Die senegalesischen Flüchtlinge, die seit einer Woche vor dem Sozialministerium in München campieren, sind nun in den Hungerstreik getreten. Sie wollen, dass ihre Unterkunft im niederbayerischen Böbrach geschlossen wird. Ministerin Müller argumentiert, kein Ort in Bayern sei unzumutbar.

Von Antonie Rietzschel, Dominik Hutter und Susi Wimmer

Reis und ein bisschen Fleisch - das ist das Letzte, was es zu essen gab. Ein benachbartes Restaurant hatte die Mahlzeit extra für die sechs Flüchtlinge, die seit einer Woche vor dem Sozialministerium ausharren, gekocht. Nun befinden sich die sechs Männer aus dem Senegal im Hungerstreik. "Ich fühle mich, als wäre da nichts mehr in mir drin", sagt einer von ihnen und zeigt auf seinen Bauch. Doch noch gehe es.

Die Flüchtlinge demonstrieren gegen die Lebensbedingungen in dem Asylbewerberheim im niederbayerischen Böbrach. Sie fordern dessen Schließung und die Unterbringung in einer anderen Einrichtung. Bis Mittwoch hatten sie dem Sozialministerium Zeit gegeben auf ihre Forderungen einzugehen. Doch die bayerische Sozialministerin Emilia Müller blieb bei ihrer Meinung, dass jeder Ort im Freistaat zumutbar sei. Die Flüchtlinge entschieden sich daraufhin nichts mehr zu essen. In einem offenen Brief informierten sie das Ministerium über ihre Entscheidung und kritisierten die Äußerung Müllers. "Wenn wir in Böbrach normal leben könnten, würden wir nicht vor Ihrem Ministerium auf der Straße schlafen, Kälte und Regen kaum geschützt ausgesetzt."

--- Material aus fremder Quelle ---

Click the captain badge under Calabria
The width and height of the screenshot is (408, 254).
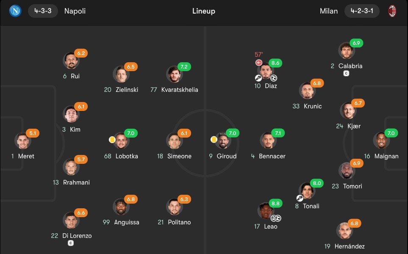click(346, 74)

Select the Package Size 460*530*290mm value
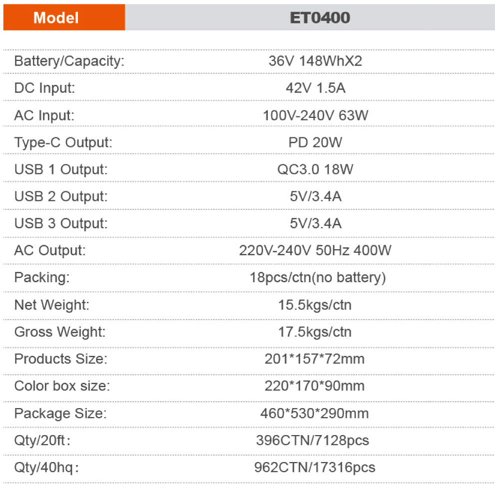(314, 414)
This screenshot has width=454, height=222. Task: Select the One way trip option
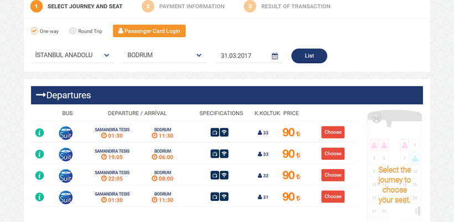(34, 31)

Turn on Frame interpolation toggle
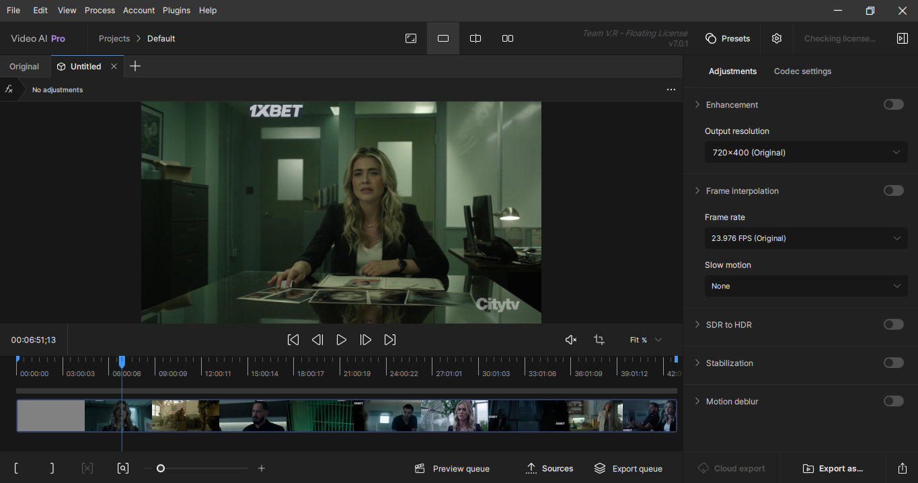point(893,190)
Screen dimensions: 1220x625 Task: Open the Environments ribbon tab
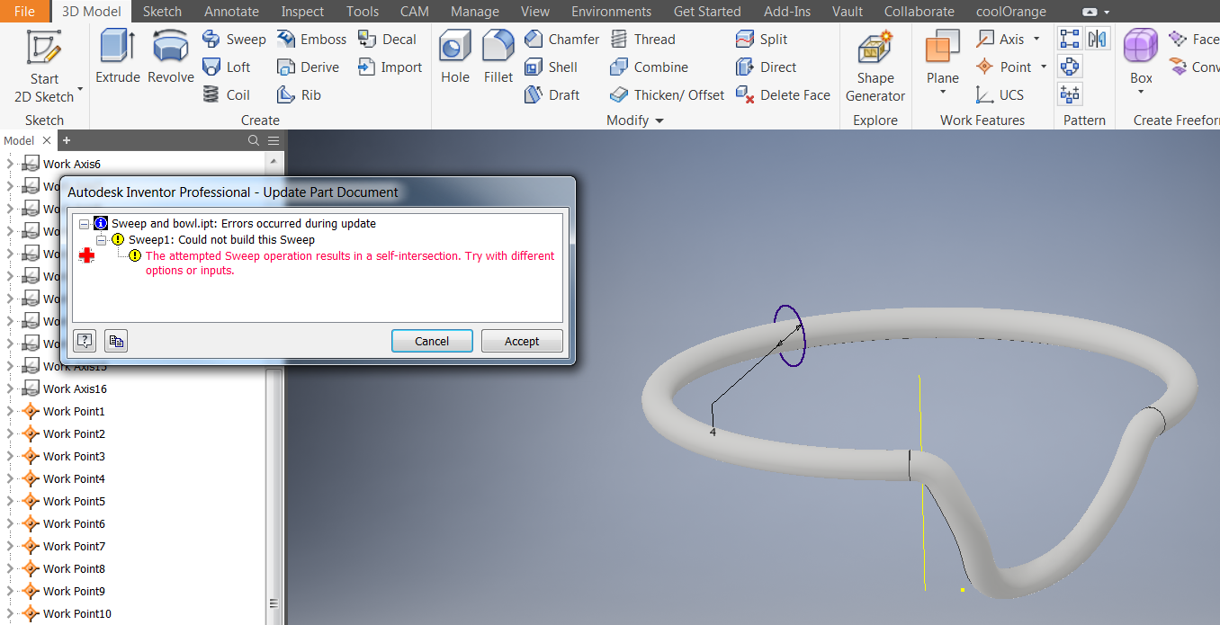pyautogui.click(x=611, y=11)
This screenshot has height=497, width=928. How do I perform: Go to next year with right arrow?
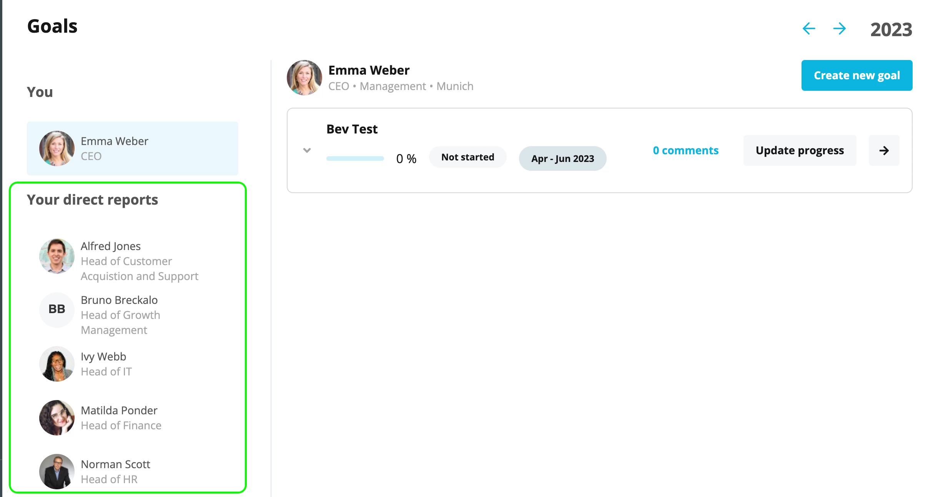pos(840,28)
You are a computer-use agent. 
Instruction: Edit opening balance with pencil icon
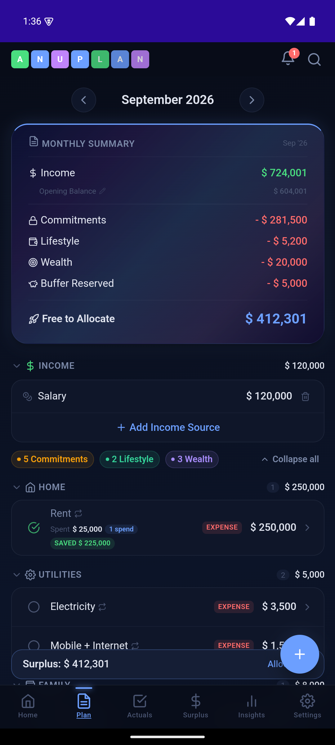(x=102, y=191)
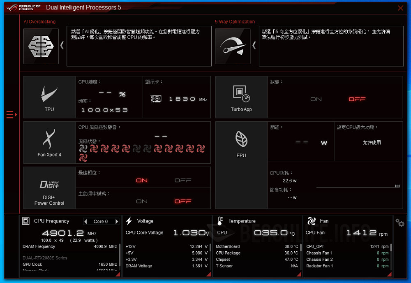Open the settings gear menu
This screenshot has height=283, width=411.
click(x=399, y=223)
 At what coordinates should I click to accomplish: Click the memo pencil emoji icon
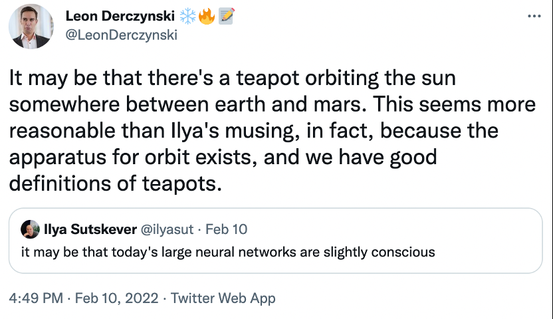point(226,16)
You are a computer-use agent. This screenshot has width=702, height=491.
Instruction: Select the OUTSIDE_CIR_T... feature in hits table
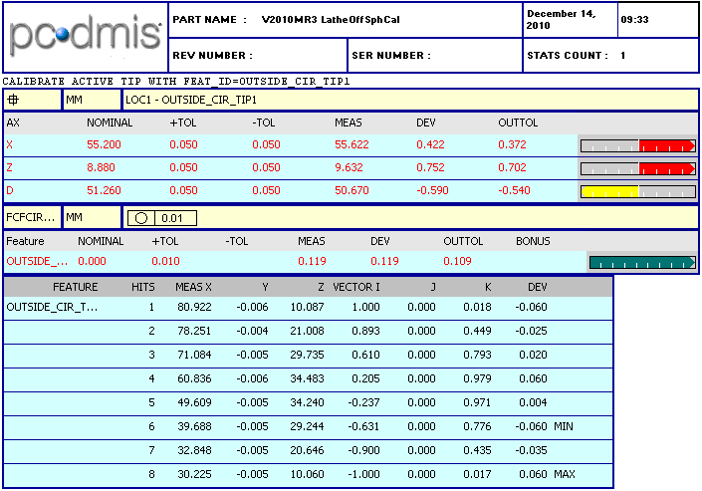coord(54,308)
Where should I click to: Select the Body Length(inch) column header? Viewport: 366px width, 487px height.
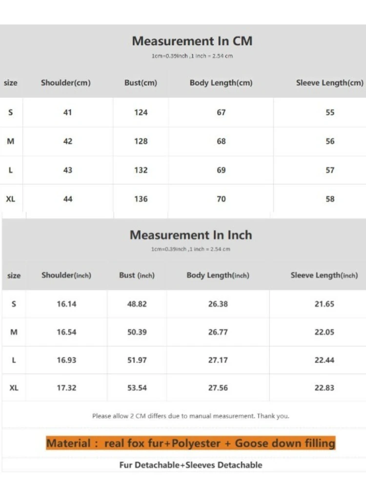click(218, 276)
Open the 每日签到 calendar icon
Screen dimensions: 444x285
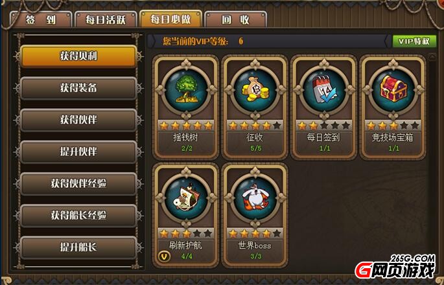(x=324, y=90)
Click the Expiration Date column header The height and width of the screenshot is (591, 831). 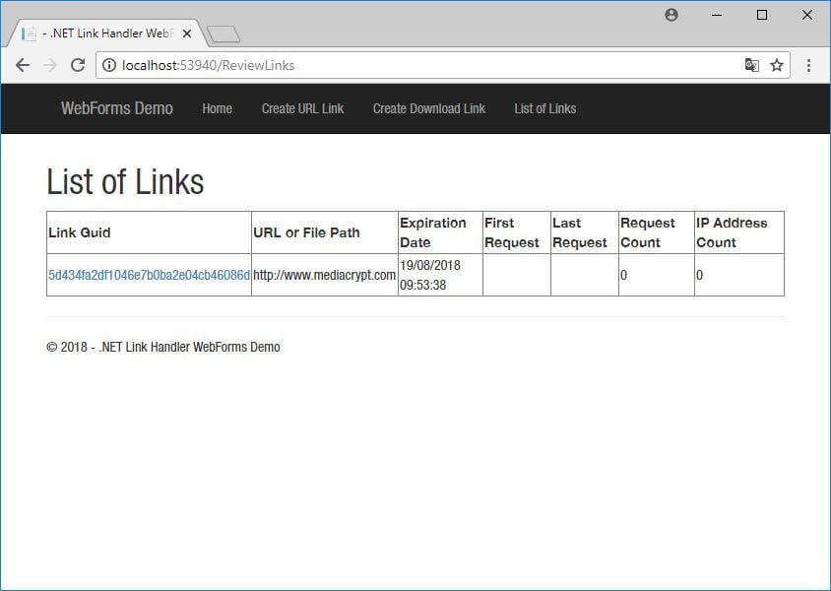pyautogui.click(x=433, y=232)
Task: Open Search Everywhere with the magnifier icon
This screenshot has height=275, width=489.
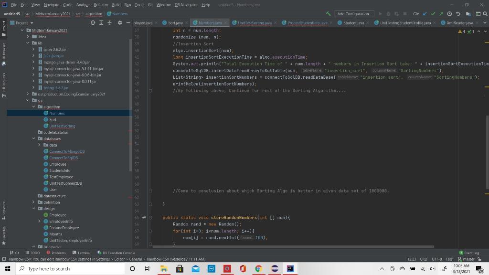Action: tap(485, 14)
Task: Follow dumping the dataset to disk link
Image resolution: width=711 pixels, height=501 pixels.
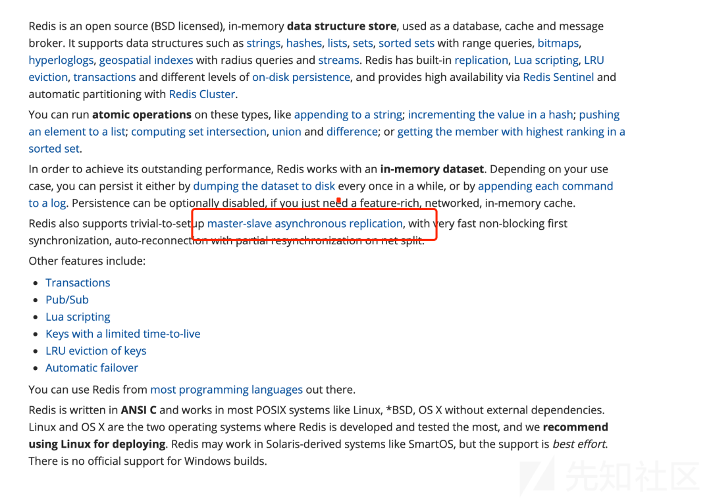Action: [264, 187]
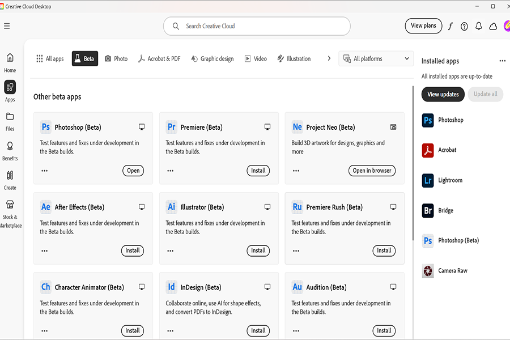
Task: Go to Home in the left sidebar
Action: click(x=10, y=62)
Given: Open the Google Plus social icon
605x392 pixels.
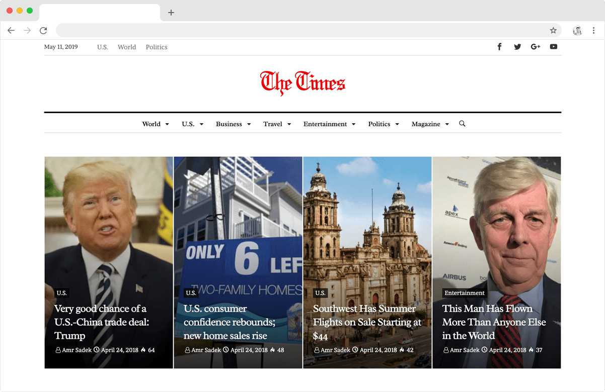Looking at the screenshot, I should (x=536, y=47).
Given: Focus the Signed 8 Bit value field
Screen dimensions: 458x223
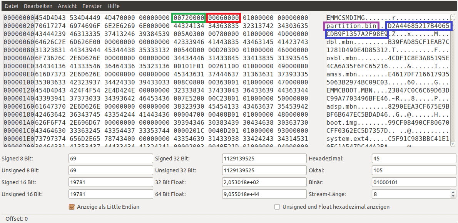Looking at the screenshot, I should pyautogui.click(x=110, y=159).

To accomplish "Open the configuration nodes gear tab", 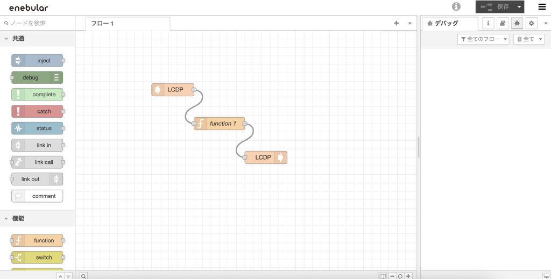I will coord(531,23).
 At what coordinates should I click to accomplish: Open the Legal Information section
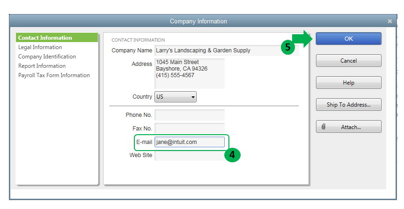(x=40, y=47)
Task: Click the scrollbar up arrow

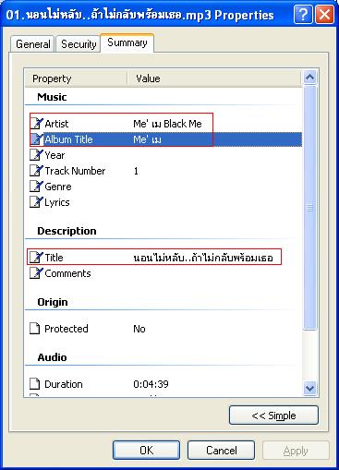Action: (x=309, y=77)
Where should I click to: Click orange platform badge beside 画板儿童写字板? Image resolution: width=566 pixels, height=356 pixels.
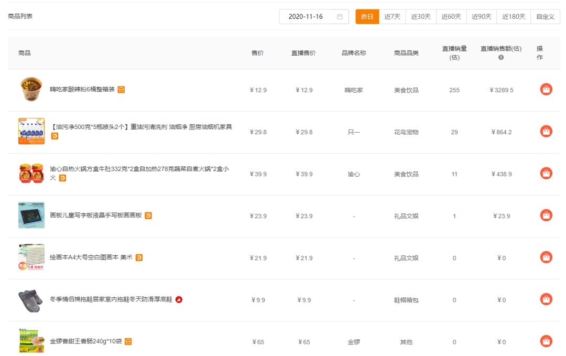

Mit zwei Koffern voller Kleidung und einem Transparent haben die Flüchtlinge vergangene Woche ihren Protest begonnen. Mittlerweile steht vor dem Ministerium an der Schellingstraße ein roter Kleinbus in dem Decken und Tüten voller Kleidung liegen. Eine Frau aus der Nachbarschaft hat den Männern das Fahrzeug geliehen. Auf dem Gehweg steht ein Pavillon, darunter liegen Holzpaletten auf denen die sechs Isomatten ausgebreitet haben. Sie liegen in dicke Decke eingepackt, jeder eine Wärmflasche in den Händen. Um den unteren Teil des Pavillon sind Transparente als Windschutz gespannt. Wenn es regnet, können zusätzlich Planen um den oberen Teil gespannt werden.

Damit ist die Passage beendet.